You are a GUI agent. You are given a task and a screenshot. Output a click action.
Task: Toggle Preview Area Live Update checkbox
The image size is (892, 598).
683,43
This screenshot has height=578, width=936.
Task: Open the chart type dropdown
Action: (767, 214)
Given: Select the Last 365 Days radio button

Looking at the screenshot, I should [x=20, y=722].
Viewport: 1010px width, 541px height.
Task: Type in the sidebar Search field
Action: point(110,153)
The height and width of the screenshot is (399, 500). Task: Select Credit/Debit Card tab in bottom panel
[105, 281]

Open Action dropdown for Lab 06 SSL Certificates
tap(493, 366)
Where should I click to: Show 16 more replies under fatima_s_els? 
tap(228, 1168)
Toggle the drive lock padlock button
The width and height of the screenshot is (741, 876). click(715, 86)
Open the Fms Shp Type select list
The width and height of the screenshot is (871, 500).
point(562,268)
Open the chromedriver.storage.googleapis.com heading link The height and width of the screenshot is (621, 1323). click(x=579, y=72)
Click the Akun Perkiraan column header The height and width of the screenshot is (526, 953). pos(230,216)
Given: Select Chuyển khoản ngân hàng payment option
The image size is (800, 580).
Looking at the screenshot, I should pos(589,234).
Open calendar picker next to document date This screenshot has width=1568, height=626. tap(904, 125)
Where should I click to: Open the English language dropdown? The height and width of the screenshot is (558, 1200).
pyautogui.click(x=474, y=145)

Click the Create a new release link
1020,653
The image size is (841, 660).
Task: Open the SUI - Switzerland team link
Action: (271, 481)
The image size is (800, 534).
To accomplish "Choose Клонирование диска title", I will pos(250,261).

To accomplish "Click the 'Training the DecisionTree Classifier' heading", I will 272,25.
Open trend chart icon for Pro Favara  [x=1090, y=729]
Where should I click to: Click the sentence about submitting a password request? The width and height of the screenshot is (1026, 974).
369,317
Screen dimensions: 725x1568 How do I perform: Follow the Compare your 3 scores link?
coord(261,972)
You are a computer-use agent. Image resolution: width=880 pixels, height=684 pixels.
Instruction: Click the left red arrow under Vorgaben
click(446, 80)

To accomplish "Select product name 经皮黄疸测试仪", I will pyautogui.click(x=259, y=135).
======
BRIEF
Where the line holding "The image size is (800, 580)." appears in the listing above, start reproducing exactly, and end with the line holding "Open trend chart".

YOUR SOLUTION
The image size is (800, 580).
Looking at the screenshot, I should pos(589,234).
Open calendar picker next to document date This screenshot has width=1568, height=626. tap(904, 125)
Where should I click to: Open the English language dropdown? The height and width of the screenshot is (558, 1200).
pyautogui.click(x=474, y=145)

Click the Create a new release link
1020,653
The image size is (841, 660).
Task: Open the SUI - Switzerland team link
Action: (271, 481)
The image size is (800, 534).
To accomplish "Choose Клонирование диска title", I will pos(250,261).

To accomplish "Click the 'Training the DecisionTree Classifier' heading", I will 272,25.
Open trend chart icon for Pro Favara  [x=1090, y=729]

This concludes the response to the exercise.